Drüben, keine 200 Meter weiter im Reichstag läuft die Haushaltsdebatte; das Paul-Löbe-Haus und der Reichstag sind unterirdisch miteinander verbunden. Am Abend wird der Spiegel einen kleinen Videoauszug aus dem Plenarsaal bringen, wie Bundestagspräsident Lammert Kanzlerin Merkel rügt. Es sind diese absurden, vollkommen unwichtigen Momente, die mediale Aufmerksamkeit genießen. Ein Schlaglicht, wie schwierig es für die Politik ist, sich auf Sachthemen zu fokussieren.

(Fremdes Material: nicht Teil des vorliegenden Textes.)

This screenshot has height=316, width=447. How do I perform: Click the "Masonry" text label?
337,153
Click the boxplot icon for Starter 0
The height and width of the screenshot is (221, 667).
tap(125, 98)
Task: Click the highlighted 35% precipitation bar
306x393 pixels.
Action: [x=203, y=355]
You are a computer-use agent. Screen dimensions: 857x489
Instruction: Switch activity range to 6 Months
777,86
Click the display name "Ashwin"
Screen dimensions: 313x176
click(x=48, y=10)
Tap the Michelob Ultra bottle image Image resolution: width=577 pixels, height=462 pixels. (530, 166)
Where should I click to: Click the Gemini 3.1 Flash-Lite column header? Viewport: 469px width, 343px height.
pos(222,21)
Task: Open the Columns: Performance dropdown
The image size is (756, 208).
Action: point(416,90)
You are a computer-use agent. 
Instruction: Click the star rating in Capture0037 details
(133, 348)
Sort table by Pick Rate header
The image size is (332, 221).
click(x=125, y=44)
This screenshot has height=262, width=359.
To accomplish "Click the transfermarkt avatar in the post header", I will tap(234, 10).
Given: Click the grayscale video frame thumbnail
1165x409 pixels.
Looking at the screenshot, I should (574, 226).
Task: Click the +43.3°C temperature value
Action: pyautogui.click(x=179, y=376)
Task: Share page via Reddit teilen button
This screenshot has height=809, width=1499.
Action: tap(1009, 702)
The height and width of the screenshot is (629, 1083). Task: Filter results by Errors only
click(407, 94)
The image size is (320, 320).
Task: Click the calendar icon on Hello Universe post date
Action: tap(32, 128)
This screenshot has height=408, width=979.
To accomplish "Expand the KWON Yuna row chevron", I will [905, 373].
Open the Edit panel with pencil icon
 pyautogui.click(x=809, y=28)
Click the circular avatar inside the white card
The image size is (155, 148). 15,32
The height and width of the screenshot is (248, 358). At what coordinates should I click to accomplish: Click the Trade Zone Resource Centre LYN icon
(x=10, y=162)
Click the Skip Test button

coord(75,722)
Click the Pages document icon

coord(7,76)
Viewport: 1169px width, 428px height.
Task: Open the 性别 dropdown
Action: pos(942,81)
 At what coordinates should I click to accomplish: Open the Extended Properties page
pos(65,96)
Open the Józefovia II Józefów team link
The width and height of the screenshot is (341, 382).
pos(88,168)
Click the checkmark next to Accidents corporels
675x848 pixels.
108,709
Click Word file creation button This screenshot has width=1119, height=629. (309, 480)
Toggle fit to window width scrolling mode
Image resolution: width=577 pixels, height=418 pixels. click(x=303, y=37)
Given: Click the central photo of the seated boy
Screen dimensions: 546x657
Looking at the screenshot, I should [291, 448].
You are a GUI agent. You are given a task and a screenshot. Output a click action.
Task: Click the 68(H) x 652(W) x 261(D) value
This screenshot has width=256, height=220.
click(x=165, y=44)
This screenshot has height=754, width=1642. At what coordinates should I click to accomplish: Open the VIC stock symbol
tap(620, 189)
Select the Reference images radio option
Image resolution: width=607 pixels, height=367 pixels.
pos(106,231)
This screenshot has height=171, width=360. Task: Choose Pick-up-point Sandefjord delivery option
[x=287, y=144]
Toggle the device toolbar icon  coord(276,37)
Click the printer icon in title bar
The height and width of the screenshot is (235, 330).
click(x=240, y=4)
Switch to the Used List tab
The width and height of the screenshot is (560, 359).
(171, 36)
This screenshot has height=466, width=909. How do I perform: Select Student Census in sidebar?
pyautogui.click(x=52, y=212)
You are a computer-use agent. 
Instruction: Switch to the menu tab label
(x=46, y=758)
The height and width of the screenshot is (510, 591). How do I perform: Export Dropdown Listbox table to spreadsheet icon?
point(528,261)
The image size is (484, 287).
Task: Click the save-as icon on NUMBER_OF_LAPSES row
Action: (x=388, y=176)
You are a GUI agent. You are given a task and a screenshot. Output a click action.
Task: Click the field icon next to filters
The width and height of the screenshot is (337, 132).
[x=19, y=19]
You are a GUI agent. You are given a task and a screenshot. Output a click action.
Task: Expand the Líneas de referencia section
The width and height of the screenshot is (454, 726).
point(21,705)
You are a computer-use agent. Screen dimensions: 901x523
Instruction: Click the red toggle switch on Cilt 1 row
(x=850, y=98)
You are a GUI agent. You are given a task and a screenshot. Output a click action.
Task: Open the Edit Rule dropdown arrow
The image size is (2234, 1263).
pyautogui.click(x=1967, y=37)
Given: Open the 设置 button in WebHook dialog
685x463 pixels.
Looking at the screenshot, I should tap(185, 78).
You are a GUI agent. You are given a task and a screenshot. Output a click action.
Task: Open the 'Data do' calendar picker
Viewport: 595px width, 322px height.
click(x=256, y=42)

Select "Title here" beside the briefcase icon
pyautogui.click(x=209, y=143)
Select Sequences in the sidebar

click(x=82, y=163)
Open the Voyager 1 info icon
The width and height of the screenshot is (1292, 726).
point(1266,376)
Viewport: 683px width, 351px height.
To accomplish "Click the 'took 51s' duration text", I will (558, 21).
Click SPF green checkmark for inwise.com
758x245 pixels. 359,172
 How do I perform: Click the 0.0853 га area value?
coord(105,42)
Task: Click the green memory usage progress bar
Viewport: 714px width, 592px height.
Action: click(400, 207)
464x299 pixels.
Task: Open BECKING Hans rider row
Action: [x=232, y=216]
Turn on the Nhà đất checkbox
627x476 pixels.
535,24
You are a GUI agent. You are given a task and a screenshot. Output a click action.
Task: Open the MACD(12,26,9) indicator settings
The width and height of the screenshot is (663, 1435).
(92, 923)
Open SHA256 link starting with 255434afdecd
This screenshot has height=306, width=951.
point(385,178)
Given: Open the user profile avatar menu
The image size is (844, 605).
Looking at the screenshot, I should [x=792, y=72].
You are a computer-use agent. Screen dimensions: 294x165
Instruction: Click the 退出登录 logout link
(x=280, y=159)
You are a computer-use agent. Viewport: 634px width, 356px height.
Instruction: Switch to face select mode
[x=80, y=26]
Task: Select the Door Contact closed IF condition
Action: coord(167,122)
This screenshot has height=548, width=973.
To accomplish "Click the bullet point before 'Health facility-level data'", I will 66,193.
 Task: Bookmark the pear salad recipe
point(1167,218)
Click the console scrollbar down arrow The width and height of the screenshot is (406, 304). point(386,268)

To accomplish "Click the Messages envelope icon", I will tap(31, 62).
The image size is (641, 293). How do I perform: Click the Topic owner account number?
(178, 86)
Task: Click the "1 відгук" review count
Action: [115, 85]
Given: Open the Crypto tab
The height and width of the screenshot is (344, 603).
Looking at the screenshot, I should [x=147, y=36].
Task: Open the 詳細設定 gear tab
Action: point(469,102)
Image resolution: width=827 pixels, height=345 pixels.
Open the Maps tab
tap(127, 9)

Warum bin ich hier? Das Thema Bildung und Digitalisierung interessiert mich als Hochschullehrer. Aber das ist der vordergründige Anlass. Ich bin hier nicht zum Netzwerken, ich habe keine hohen Erwartungen. Ich will -- das ist mein Grund -- erleben und verstehen, wie politische Meinungsbildungsprozesse funktionieren. Die Tagung wird von Bundestagsabgeordneten der SPD-Fraktion durchgeführt, Organisatorin ist Saskia Esken. 300 Teilnehmer sollen gekommen sein, habe ich irgendwo gehört. Es ist bemerkenswert voll.
Sören Bartol begrüßt kurz, er liest eine Rede ab, spricht von der "Demokratisierung der Bildung", was mich aufhorchen lässt. Was damit wohl gemeint ist? Staatssekretär Loßack ringt in seiner Rede mit der Kürze der ihm gegebenen Zeit, den Titel seines Vortrags gänzlich ignorierend. Wir erfahren etwas über ein Entwurfspapier für die Konferenz der Kultusministerien. Prof. Handke aus Marburg übernimmt, fordert von der Lehre, die nächste Stufe der Digitalisierung im Hörsaal zu nehmen (von der Anreicherung zur Integration), und er identifiziert als Treiber die Studierenden. Ich würde ihm zwar in dem einen oder anderen Punkt widersprechen (ach, ich glaube, ich müsste mich mal direkt mit ihm unterhalten, Handke denkt sicher weniger plakativ als er der Pointierung wegen spricht), aber er ist engagiert, er brennt für digitale Lehre, er hat eine Botschaft. Das ist gut! Insgeheim wünschte ich mir, er hätte ernst gemacht und die Keynote geflippt -- das hatte sich in der Ankündigung des Programms als Möglichkeit angedeutet.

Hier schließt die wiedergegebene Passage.